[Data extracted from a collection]
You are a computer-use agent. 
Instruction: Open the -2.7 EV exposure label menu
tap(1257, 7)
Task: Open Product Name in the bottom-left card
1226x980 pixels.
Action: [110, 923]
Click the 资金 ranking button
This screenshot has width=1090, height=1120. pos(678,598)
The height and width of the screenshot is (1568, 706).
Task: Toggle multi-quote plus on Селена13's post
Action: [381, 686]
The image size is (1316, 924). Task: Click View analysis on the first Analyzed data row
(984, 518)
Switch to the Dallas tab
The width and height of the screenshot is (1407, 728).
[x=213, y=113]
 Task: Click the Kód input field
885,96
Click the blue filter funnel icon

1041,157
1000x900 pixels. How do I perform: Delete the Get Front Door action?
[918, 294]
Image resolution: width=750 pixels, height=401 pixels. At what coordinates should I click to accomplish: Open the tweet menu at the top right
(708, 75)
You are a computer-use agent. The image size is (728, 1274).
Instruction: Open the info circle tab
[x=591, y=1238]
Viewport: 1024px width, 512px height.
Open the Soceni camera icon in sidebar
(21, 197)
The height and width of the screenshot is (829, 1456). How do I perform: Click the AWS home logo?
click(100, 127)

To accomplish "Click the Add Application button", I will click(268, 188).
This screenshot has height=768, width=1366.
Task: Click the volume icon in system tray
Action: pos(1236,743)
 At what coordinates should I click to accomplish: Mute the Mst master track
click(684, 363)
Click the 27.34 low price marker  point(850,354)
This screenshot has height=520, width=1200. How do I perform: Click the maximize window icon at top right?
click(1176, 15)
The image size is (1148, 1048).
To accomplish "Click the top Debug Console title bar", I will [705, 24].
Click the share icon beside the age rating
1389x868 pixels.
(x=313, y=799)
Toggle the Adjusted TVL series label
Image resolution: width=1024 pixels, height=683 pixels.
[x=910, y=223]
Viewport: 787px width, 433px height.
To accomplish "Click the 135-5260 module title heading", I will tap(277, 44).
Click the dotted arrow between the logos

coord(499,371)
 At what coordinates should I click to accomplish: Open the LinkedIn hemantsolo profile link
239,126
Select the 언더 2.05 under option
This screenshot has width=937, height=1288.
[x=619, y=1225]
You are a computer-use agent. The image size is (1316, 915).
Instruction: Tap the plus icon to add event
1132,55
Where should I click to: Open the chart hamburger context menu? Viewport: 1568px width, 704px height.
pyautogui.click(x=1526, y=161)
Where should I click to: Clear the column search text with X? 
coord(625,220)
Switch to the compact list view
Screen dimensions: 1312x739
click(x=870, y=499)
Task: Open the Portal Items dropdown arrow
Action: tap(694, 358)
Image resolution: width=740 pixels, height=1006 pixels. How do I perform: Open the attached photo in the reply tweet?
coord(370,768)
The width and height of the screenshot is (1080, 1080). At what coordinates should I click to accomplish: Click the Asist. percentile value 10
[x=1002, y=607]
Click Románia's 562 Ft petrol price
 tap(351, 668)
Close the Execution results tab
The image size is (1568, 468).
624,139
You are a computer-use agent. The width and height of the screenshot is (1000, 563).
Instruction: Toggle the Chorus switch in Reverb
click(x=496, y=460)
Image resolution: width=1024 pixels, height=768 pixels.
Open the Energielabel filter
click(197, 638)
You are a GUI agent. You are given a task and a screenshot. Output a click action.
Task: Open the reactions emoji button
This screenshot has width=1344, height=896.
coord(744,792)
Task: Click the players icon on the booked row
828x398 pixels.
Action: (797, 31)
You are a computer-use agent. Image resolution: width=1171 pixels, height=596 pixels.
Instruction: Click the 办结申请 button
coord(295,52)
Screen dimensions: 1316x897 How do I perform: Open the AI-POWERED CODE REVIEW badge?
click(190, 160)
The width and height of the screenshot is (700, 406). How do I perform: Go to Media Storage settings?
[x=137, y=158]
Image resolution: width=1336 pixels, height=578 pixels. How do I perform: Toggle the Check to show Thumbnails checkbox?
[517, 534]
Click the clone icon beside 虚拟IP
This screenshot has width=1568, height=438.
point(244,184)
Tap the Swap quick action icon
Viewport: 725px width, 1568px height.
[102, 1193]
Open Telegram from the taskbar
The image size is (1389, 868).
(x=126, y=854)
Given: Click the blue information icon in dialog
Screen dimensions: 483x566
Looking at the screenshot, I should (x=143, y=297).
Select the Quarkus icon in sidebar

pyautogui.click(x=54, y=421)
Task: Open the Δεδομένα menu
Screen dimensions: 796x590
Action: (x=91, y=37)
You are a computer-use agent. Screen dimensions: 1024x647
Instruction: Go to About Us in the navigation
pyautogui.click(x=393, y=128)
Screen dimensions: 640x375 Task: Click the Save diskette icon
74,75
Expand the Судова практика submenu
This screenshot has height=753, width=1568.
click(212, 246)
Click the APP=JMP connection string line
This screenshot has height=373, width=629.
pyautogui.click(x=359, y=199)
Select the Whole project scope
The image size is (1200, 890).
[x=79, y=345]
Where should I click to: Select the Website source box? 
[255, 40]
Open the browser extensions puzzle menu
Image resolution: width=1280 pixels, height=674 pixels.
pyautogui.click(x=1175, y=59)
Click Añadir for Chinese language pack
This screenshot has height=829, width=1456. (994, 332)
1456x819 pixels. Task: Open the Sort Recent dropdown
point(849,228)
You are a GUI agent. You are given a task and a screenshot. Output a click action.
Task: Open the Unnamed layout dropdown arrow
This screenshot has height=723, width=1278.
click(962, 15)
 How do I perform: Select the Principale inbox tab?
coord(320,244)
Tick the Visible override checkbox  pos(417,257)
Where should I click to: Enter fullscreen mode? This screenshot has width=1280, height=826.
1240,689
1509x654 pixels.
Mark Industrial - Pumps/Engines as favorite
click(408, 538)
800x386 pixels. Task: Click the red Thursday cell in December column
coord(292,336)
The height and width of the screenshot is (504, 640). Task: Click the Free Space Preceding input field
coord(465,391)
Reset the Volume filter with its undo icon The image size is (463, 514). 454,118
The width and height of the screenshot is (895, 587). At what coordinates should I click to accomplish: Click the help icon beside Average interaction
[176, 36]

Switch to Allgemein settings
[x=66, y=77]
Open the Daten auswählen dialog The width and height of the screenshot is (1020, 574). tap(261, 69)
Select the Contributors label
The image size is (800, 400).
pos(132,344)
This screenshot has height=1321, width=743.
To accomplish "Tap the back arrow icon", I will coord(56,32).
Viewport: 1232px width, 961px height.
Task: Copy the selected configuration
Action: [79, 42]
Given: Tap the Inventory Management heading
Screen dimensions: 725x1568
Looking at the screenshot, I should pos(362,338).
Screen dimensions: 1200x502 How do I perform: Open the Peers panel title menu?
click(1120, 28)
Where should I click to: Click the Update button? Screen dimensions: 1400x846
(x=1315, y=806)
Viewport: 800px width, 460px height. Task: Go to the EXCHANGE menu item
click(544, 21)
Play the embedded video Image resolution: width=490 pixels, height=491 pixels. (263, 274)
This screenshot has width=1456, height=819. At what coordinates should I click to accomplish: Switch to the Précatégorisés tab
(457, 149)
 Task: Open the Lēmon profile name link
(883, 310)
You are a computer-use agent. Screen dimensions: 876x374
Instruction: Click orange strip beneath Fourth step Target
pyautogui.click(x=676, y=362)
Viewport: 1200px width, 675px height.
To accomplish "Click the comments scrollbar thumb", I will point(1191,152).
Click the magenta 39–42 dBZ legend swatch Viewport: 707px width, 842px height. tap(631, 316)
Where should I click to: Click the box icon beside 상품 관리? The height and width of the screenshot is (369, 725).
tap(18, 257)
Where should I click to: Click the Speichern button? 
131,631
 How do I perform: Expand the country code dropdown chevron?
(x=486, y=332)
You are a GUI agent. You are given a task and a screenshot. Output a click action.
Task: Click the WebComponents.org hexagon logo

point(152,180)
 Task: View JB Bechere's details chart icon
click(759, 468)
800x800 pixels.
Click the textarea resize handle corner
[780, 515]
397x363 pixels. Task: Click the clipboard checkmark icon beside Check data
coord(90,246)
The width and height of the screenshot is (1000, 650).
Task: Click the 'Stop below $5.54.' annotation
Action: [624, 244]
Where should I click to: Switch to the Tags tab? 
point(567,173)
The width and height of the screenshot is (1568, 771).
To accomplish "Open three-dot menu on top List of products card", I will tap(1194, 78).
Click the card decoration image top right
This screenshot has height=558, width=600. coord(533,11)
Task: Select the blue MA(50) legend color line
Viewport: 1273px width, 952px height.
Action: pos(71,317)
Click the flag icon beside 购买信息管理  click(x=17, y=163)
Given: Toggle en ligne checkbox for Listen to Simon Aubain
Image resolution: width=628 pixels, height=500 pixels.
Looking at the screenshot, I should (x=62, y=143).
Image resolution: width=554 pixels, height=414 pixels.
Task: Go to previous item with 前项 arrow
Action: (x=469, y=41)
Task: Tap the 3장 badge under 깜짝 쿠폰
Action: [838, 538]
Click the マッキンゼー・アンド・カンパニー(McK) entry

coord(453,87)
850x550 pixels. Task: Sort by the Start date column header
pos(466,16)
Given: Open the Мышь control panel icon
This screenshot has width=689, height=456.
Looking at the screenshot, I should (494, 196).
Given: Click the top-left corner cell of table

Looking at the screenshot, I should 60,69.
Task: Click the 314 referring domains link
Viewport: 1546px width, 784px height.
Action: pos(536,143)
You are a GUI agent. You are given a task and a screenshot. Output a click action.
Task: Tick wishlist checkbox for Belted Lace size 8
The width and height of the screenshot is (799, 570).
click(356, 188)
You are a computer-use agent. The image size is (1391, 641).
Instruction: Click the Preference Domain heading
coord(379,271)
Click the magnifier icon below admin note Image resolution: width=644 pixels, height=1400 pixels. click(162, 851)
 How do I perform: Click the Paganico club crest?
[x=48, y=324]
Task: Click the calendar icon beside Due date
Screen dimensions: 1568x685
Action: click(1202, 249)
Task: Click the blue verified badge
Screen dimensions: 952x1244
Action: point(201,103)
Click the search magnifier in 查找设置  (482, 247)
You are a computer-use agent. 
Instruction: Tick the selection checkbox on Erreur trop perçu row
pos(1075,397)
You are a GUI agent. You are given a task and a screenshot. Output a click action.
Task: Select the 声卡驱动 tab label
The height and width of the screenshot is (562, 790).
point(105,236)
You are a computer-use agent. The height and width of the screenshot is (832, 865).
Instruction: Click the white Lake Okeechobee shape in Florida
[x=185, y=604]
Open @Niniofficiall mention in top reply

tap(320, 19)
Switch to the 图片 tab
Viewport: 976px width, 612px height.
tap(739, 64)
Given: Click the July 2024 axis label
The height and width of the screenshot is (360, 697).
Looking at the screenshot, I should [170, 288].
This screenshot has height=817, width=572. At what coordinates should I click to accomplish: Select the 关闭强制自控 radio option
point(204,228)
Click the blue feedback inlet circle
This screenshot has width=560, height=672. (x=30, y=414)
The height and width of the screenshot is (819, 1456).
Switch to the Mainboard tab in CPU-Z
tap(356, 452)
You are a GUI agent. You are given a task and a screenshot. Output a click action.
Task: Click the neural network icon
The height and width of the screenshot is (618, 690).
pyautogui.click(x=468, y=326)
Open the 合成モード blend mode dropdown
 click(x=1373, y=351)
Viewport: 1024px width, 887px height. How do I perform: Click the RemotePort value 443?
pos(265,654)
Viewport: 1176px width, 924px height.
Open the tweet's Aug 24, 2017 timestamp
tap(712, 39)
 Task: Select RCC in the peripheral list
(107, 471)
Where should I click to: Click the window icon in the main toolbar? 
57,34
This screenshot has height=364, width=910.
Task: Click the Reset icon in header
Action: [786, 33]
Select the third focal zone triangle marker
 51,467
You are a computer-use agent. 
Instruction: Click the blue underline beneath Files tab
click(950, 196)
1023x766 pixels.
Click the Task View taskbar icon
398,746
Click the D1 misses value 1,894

# [The task]
Please reproduce the lines of data from the line containing "The width and height of the screenshot is (700, 406)." to the line containing "point(849,228)", both included, without changing anything.

# [Completed task]
The width and height of the screenshot is (700, 406). How do I perform: Go to Media Storage settings?
[x=137, y=158]
Image resolution: width=1336 pixels, height=578 pixels. How do I perform: Toggle the Check to show Thumbnails checkbox?
[517, 534]
Click the clone icon beside 虚拟IP
This screenshot has width=1568, height=438.
point(244,184)
Tap the Swap quick action icon
Viewport: 725px width, 1568px height.
[102, 1193]
Open Telegram from the taskbar
The image size is (1389, 868).
(x=126, y=854)
Given: Click the blue information icon in dialog
Screen dimensions: 483x566
Looking at the screenshot, I should (x=143, y=297).
Select the Quarkus icon in sidebar

pyautogui.click(x=54, y=421)
Task: Open the Δεδομένα menu
Screen dimensions: 796x590
Action: (x=91, y=37)
You are a computer-use agent. Screen dimensions: 1024x647
Instruction: Go to About Us in the navigation
pyautogui.click(x=393, y=128)
Screen dimensions: 640x375 Task: Click the Save diskette icon
74,75
Expand the Судова практика submenu
This screenshot has height=753, width=1568.
click(212, 246)
Click the APP=JMP connection string line
This screenshot has height=373, width=629.
pyautogui.click(x=359, y=199)
Select the Whole project scope
The image size is (1200, 890).
[x=79, y=345]
Where should I click to: Select the Website source box? 
[255, 40]
Open the browser extensions puzzle menu
Image resolution: width=1280 pixels, height=674 pixels.
pyautogui.click(x=1175, y=59)
Click Añadir for Chinese language pack
This screenshot has height=829, width=1456. (994, 332)
1456x819 pixels. Task: Open the Sort Recent dropdown
point(849,228)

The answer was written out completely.